In view of the above problems, if we want to apply neural networks to a new problem, we should build a process system. Pay attention to its rules, build from simple to complex, make specific assumptions about what’s going to happen out there, test them experimentally or visualize them until we find some problems. If we were to test unproven models, it would take a long time to find the problem. Start describing the entire development process.

3.1 Data desensitization

The first step in training a neural network does not involve touching any neural network code, but rather starts with a thorough examination of the data. This step is very critical. Often, a certain step in data processing will affect the experimental results to a certain extent. Examine data repeatability issues, corrupted image labels, data imbalances, and consider how to define the classification process. We need to know whether the local or global characteristics of the sample can be preprocessed and averaged. Image noise problem. Once we have a good grasp of the data, we can search/filter/sort the data we need (label types) and visualize their distribution by observing the outliers on each axis, which may affect the quality of the data or some errors in the preprocessing.

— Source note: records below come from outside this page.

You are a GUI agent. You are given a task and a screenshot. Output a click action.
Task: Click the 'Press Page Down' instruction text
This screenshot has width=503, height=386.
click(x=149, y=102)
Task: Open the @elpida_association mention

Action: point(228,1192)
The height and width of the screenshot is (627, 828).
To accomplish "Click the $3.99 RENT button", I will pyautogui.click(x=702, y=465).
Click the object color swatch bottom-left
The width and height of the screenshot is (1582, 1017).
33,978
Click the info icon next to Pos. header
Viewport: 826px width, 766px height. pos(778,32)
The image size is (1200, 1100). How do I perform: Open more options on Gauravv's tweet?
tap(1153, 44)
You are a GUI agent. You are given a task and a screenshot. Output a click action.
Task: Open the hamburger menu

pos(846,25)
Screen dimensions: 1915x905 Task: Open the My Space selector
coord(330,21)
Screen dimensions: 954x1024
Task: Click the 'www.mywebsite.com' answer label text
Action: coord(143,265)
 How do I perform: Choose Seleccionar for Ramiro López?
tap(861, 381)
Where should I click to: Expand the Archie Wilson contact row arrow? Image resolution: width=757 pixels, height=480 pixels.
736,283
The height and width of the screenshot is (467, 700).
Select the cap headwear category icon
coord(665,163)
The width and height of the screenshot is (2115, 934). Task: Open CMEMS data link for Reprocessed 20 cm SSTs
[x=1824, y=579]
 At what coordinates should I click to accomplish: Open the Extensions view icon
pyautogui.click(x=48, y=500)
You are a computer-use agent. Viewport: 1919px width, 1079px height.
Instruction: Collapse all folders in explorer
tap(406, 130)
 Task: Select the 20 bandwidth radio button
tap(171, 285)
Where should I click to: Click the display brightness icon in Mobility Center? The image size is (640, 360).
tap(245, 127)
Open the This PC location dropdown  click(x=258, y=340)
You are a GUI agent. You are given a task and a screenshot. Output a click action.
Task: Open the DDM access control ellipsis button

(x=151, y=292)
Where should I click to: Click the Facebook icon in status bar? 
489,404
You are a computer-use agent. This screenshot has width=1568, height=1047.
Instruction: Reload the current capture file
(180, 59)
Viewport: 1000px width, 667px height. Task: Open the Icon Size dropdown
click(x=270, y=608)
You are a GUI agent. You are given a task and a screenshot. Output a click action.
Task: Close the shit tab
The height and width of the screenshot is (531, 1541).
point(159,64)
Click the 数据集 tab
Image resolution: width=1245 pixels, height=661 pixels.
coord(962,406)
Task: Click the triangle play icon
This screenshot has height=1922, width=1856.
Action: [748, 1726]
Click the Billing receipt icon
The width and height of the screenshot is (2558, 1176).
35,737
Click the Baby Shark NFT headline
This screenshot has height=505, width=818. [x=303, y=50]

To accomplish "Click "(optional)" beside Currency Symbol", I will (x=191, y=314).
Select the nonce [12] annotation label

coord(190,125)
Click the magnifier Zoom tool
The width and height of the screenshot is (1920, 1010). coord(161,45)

3.2 Build a complete training-evaluation framework

Once the data is processed, the next stage is to build the complete train-evaluation framework and verify its reliability through a series of experiments. We can start with some simple models, or very small networks (models that are not prone to error) for training, visualizing loss, accuracy, model prediction, and conducting ablation experiments using explicit assumptions in the process.